» What this task involves
Type the entries out again exactly as they read, but leave every picture behind.

» Available records
┄┄┄┄┄┄┄┄┄┄┄┄┄┄┄┄┄┄┄┄
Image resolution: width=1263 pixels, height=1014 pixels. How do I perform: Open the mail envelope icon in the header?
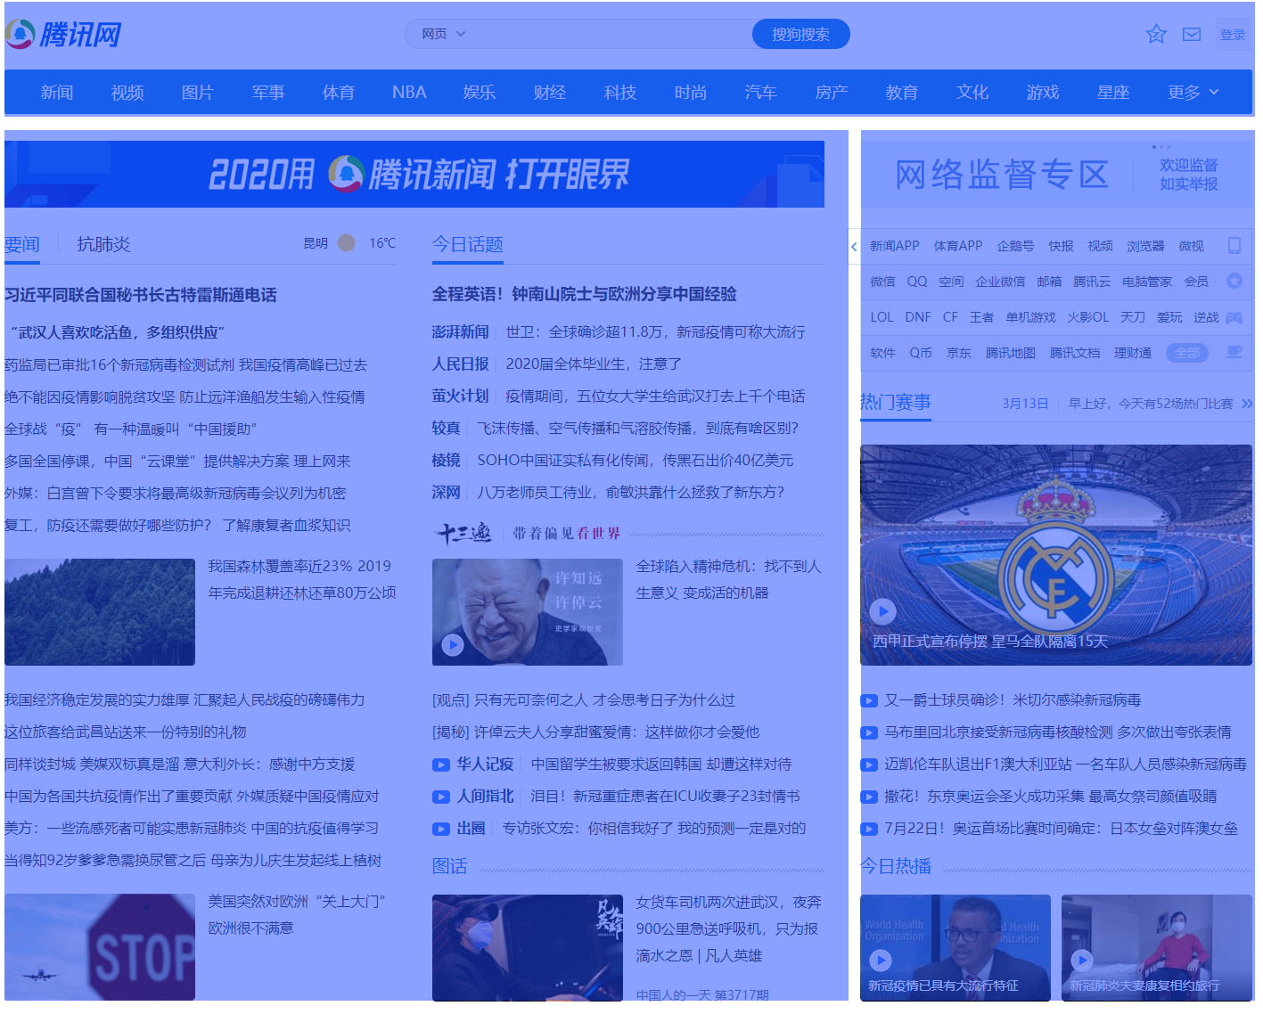tap(1192, 34)
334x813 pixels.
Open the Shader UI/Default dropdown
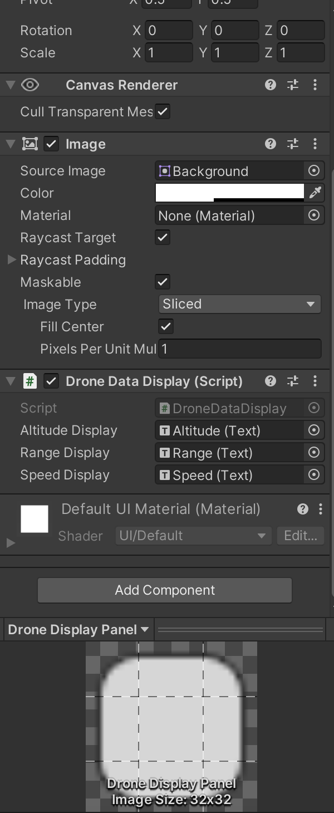[193, 536]
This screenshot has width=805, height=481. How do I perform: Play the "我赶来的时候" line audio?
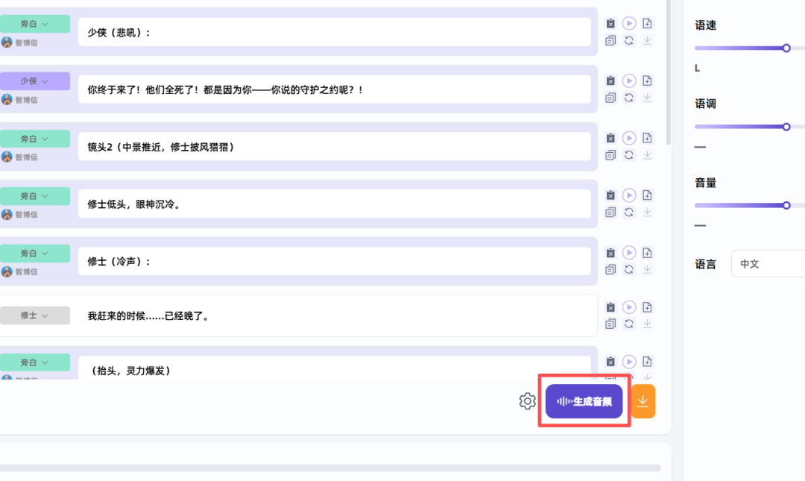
┄┄┄┄┄┄┄┄┄┄┄┄┄┄┄┄┄┄┄┄
» Answer to the problem
Image resolution: width=1263 pixels, height=1014 pixels. How do I perform: Open the mail envelope icon in the header?
tap(1192, 34)
334x813 pixels.
Open the Shader UI/Default dropdown
[193, 536]
This screenshot has width=805, height=481. How do I perform: Play the "我赶来的时候" line audio?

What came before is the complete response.